29 thoughts on “The Dreams Ain’t Broken Down Here, They’re Just Walking With A Limp

  1. I love all eras of Waits but this is in my top 5 of his albums. I am totally enamoured with all the Matilda stuff, it just gets to me. ‘Small Change got rained on with own 38’ is so Raymond Chandler it draws me right in. You’ve hit the jackpot on Step Right Up though. ‘The large print giveth and the small print taketh away’

    1. Thanks Steve. The only Waits I have not managed to get on with was Alice and Blood Money, but that might have been a mood thing.

      Have you been on a 1537 bender tonight? Take a rest after the Exile on Main Street one, too much reading on screen isn’t good for your eyes.

      1. I just love that whole vibe from that era. And I’m a big “pasties” guy. I have a take coming up on a Tom Russell album and he talks about the Los Angeles scene in the 50s/60s, the strip joints and “White Fury and Her Twin 44’s” now that’s America.

  2. Nailed it. Waits done and dusted. Nice one. And yes, pasties, I hear the miners in Wales wore them down the pit to test for firedamp? A bit pointless, as when the explosion span them round it was already too late. None of them ever survived into the pit museum which makes me wonder if their grieving widows took them home to lighten the mood, later on, at the social club?

    1. I just picked it at random from my dad’s friend’s collection because I liked the song titles. I do crave a bit of humour in my music too, nothing turns me off quicker than the lack of it – in music, or in real life.

    1. He is worth the effort I say. Have you ever given Rain Dogs a go? that was another one I liked early – could be worth a bit of Spotification?

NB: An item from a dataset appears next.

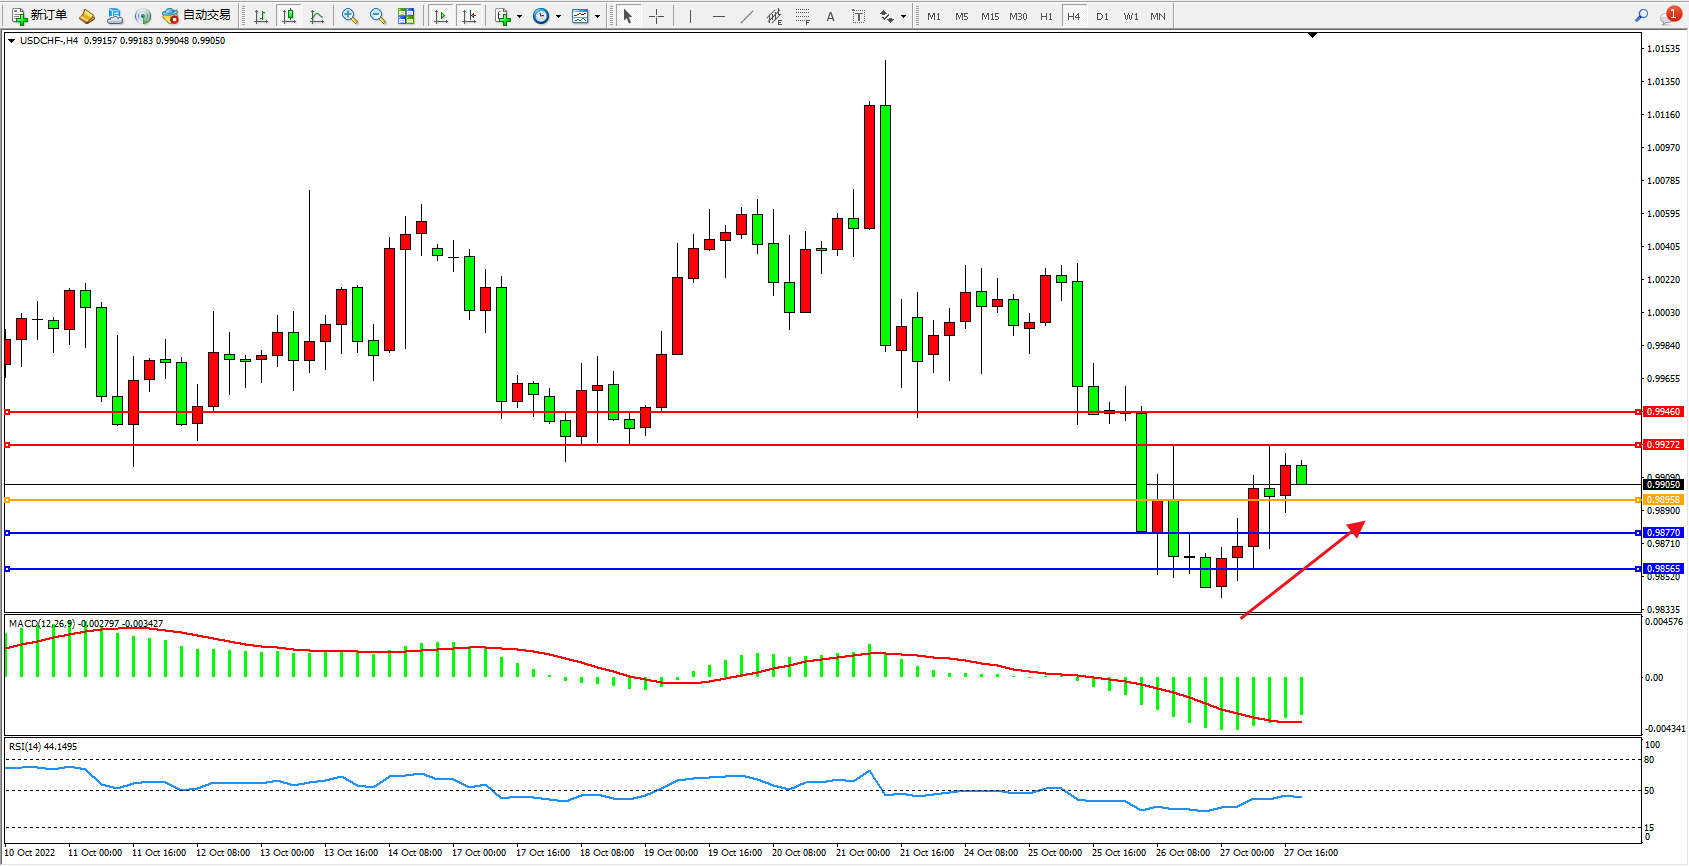Switch chart to line chart mode
This screenshot has height=866, width=1689.
click(317, 16)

  3. Waits is one of my favorite artists. When it comes to lyrics, I think he is the only one who gives Bob and Joni a run for their money. And enjoy both his drunk-guy-at-the-piano phase and the whole insanity that came after Heartattack and Vine.

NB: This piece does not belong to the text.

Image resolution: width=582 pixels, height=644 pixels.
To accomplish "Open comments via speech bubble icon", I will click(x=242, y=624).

    This was a great write-up!

    1. I knew you liked him Matt. My favourite will always be Bone Machine, but I do like almost all of his work a lot.

      And thank you, that’s very kind of you.

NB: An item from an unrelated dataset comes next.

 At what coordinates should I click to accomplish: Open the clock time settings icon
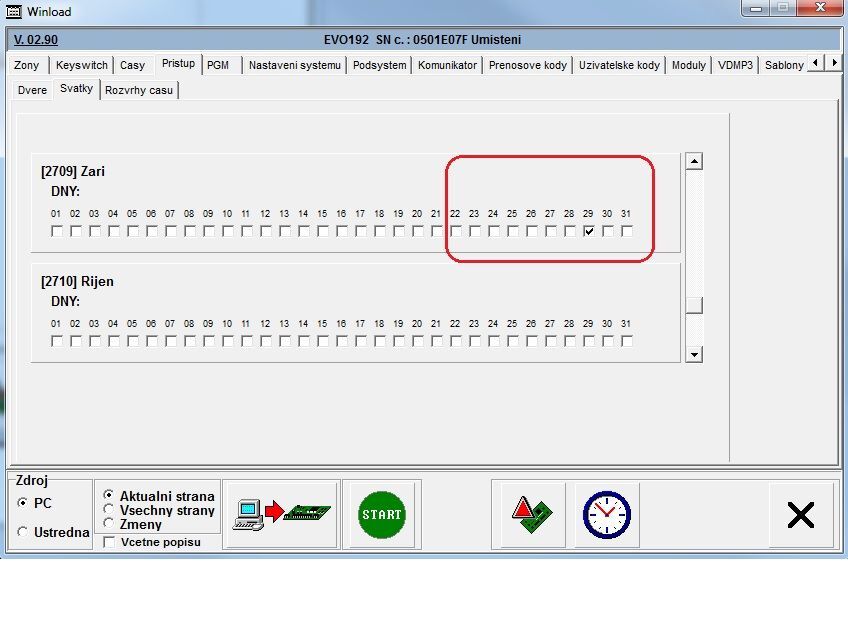pos(606,515)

  4. Second half of this one is much more consistent, but I’ve never bought into the balladeer Waits and really find the strings a bit of a distraction.

    However, I’m with you on Nighthawks… it has a bit more to it.

    1. I used to like this LP more than I do now and overall I am inclined to agree with you about the strings. I think he really hits it right on ‘Invitation … ‘ though.

      1. I probably wouldn’t disagree too strongly with that. In fact, I’d maybe say “aye, you’re right… he hits it just about right”.

    1. Given I’m a bit Waits daft and I enjoyed this review more than I enjoy this particular album, I reckon that’s okay. Though Mr 1537 may disagree, I guess… it’s his rules over here.

      1. No we welcome oddballs, weirdoes and, even occasionally, Australians here at 1537 with open arms, without judging them, mostly.